Abstract Many sarcoma subtypes including Ewing sarcoma (ES), alveolar rhabdomyosarcoma (ARMS), synovial sarcoma (SS), and desmoplastic small round cell tumor (DSRCT), are driven by oncogenic chimeric transcription factors. Outcomes for these diseases remain unacceptably poor despite intensification of standard therapies. Although these translocation positive sarcomas possess well-defined oncogenic drivers, as transcription factors that lack intrinsic enzymatic activity, they have been considered undruggable. We have developed a two-tiered pre-clinical therapeutic program 1) creating and characterizing faithful in vitro and in vivo models of these rare malignancies and 2) designing next generation antisense oligonucleotides (ASOs) to directly target the oncogenic chromosomal translocations underlying these multiple sarcoma subtypes. As proof of principle, we present here the program experience with DSRCT, a rare sarcoma for which there has been an overwhelming paucity of both biological tools for pre-clinical investigation, as well as clinical therapeutic options. We have extensively characterized two new DSRCT cell lines harboring the characteristic oncogenic EWSR1-WT1 t(11;22)(p13;q12) fusion, and have used these tools to develop orthotopic xenograft models. Utilizing these accurate model systems we have designed and evaluated a series of ASO compounds directly targeting the EWSR1-WT1 translocation product. Among the series of ASOs developed, we identified D2A, a selective and potent inhibitor of EWSR1-WT1. In vitro, we have shown D2A to abolish the EWSR1-WT1 fusion product with exquisite specificity in a dose-dependent fashion. D2A similarly exhibits efficacy in vivo, with anti-tumorigenic activity in our pre-clinical models resulting in an 80% reduction in xenograft tumor growth.
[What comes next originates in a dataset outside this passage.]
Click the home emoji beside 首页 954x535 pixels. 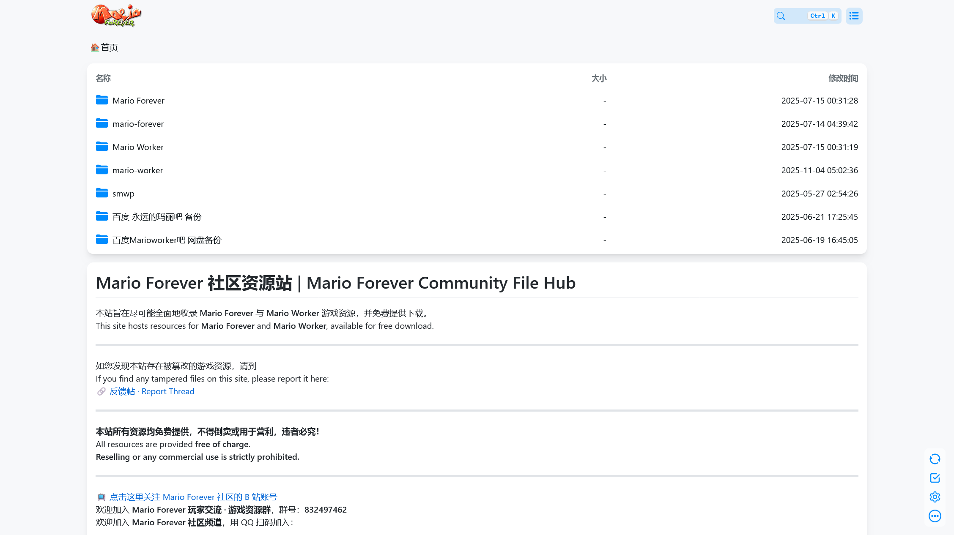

With the aid of authentic in vitro and in vivo modeling systems, this ASO platform has wide-ranging implications for both biological as well as therapeutic advances. Citation Format: Emily Slotkin, Lee Spraggon, Julija Hmeljak, Luciano Martelotto, Romel Somwar, Elisa de Stanchina, Luca Cartegni, Marc Ladanyi. Direct targeting of oncogenic transcription factors using next-generation oligonucleotides as a novel therapeutic strategy for translocation-positive sarcomas. [abstract]. In: Proceedings of the 107th Annual Meeting of the American Association for Cancer Research; 2016 Apr 16-20; New Orleans, LA. Philadelphia (PA): AACR; Cancer Res 2016;76(14 Suppl):Abstract nr LB-238.